La chaleur s’est abattue sur Akti Olympiaki . Difficile de prendre le petit déjeuner sur la terrasse à 8h15. Nous reprenons les routes secondaires en direction de Plaka et  retrouvons la taverne Ta Kymata (les vagues) .

A dix heures, un seul parasol est déplié, nous sommes tranquilles. Sur la petite bande de cailloutis il n’y a la largeur que pour une seule rangée de lits. Ambiance tellement différente de celle de la plage d’Akti Olympiaki.
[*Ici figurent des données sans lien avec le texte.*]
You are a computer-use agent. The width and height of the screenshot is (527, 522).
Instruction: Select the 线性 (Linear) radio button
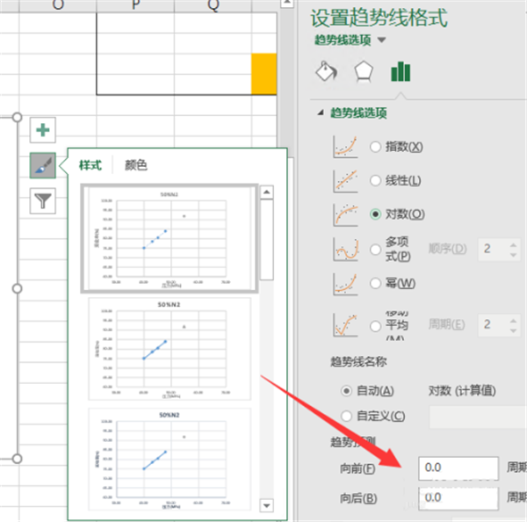pyautogui.click(x=376, y=180)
La mer est agitée de vaguelettes. La matinée se déroule dans l’eau, assez paresseusement parce que j’ai gardé mon chapeau tricoté comme les vieilles grecques. Avec les vagues cela se prête mal à la natation sportive. J’ai apporté ma liseuse. Nerval conte la rencontre entre Salomon qu’il appelle Soliman et la Reine de Saba qui lui rabat son clapet et le traite de parvenu avec tout son étalage d’or . Déjeuner à la même table qu’hier. Comme c’est samedi, il y a plus de monde. On commande des macaronis (ce sera des spaghettis) des aubergines frites et un plat de sardines. Les aubergines sont servies avec du tsatsiki (18.5€ avec le vin blanc)

Les cris des rues

Les marchands ambulants circulent à bord de camionnettes équipées d’un micro.Das les îles circulaient les loueurs de chaises, les poissonniers ou les vendeurs d’oranges. Ici, tous les soirs, le vendeur et de pastèques et de melons, s’installe au coin du parking en face de notre balcon et crie :

          «  Ena evro, karpouzi, peponia «

C’est un peu cher, sur le bord des routes la pastèque se vend à 0.25 le kilo et il vend un euro la tranche ! mais il trouve preneur parce qu’il détaille des parts  aux estivants. Une trandche de pastèque est moins chère qu’un beignet.

Sur la plage, sifflet à la bouche, plateau à l’épaule, le vendeur de beignets se fraie un chemin entre les lits de plages

          «  loukoumades, loukoumades ! »

Ce soir j’entends un nouvel appel :

          « Ekho vassilika »

 je ne reconnais pas les noms de légumes ou des fruits. Parce qu’il vend des plantes en pots. Une femme armée de son balai vient choisir ses plantes vertes.

Ici c’est encore le domaine du petit commerce. Les supermarchés ne regorgent  que d’ennuyeux paquets de lessives ou de papier toilette et conserves bon marché. Dans les supérettes, j’ai appris à fuir les produits préemballés pour aller au rayon à la coupe. Évidemment il faut se faire comprendre, généralement avec des gestes cela se fait bien.